To make deliberate progress towards more intelligent and more human-like artificial systems, we need to be following an appropriate feedback signal: we need to be able to define and evaluate intelligence in a way that enables comparisons between two systems, as well as comparisons with humans. Over the past hundred years, there has been an abundance of attempts to define and measure intelligence, across both the fields of psychology and AI. We summarize and critically assess these definitions and evaluation approaches, while making apparent the two historical conceptions of intelligence that have implicitly guided them. We note that in practice, the contemporary AI community still gravitates towards benchmarking intelligence by comparing the skill exhibited by AIs and humans at specific tasks such as board games and video games.

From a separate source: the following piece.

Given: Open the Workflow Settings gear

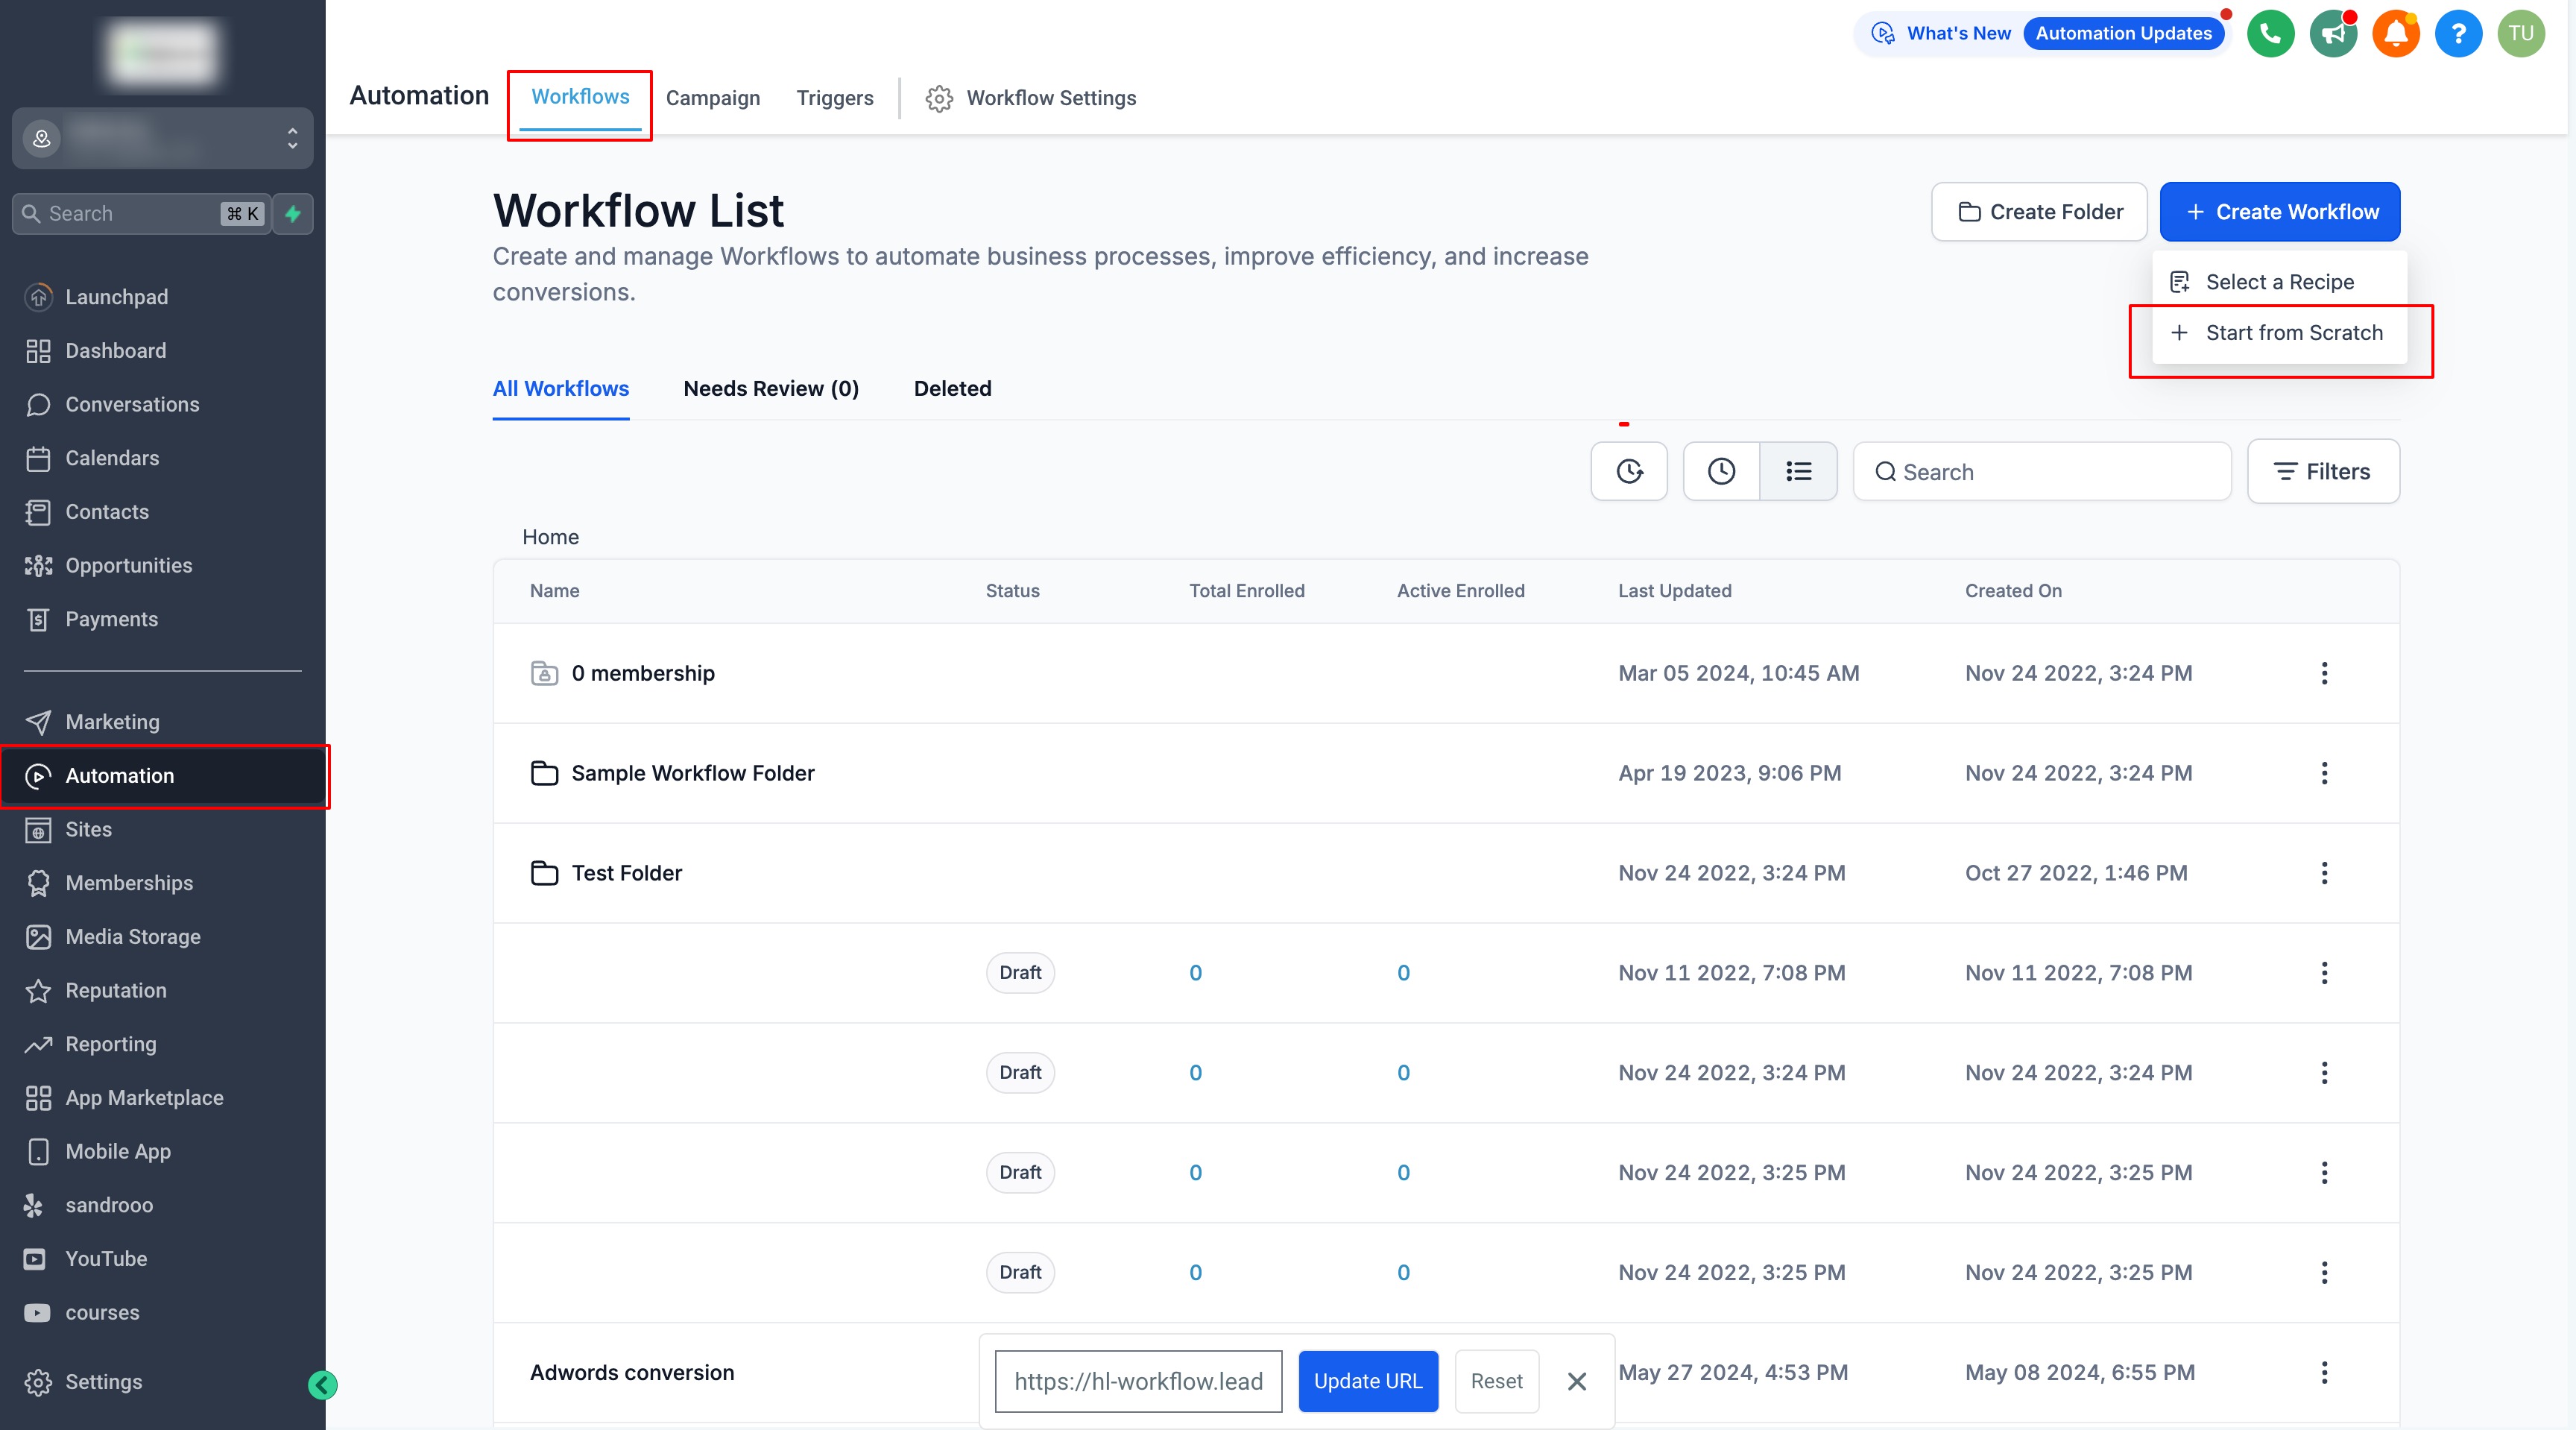Looking at the screenshot, I should click(1031, 98).
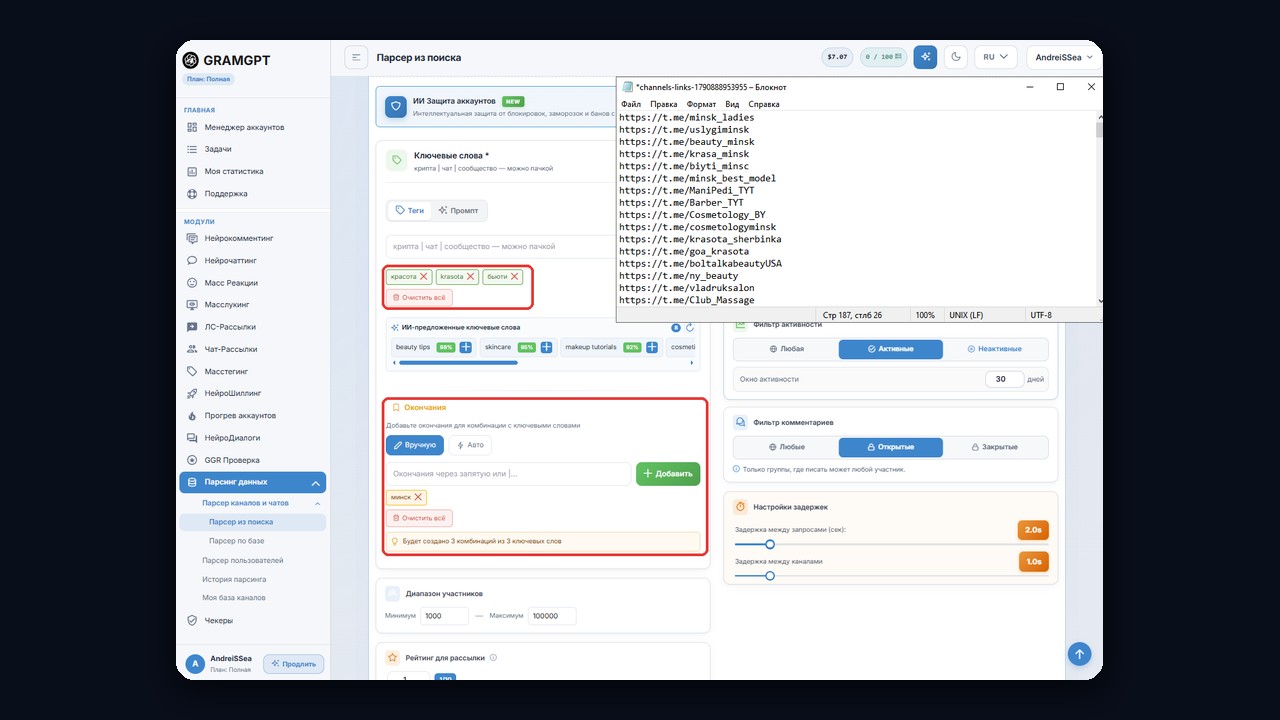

We argue that solely measuring skill at any given task falls short of measuring intelligence, because skill is heavily modulated by prior knowledge and experience: unlimited priors or unlimited training data allow experimenters to "buy" arbitrary levels of skills for a system, in a way that masks the system's own generalization power. We then articulate a new formal definition of intelligence based on Algorithmic Information Theory, describing intelligence as skill-acquisition efficiency and highlighting the concepts of scope, generalization difficulty, priors, and experience. Using this definition, we propose a set of guidelines for what a general AI benchmark should look like. Finally, we present a benchmark closely following these guidelines, the Abstraction and Reasoning Corpus (ARC), built upon an explicit set of priors designed to be as close as possible to innate human priors. We argue that ARC can be used to measure a human-like form of general fluid intelligence and that it enables fair general intelligence comparisons between AI systems and humans.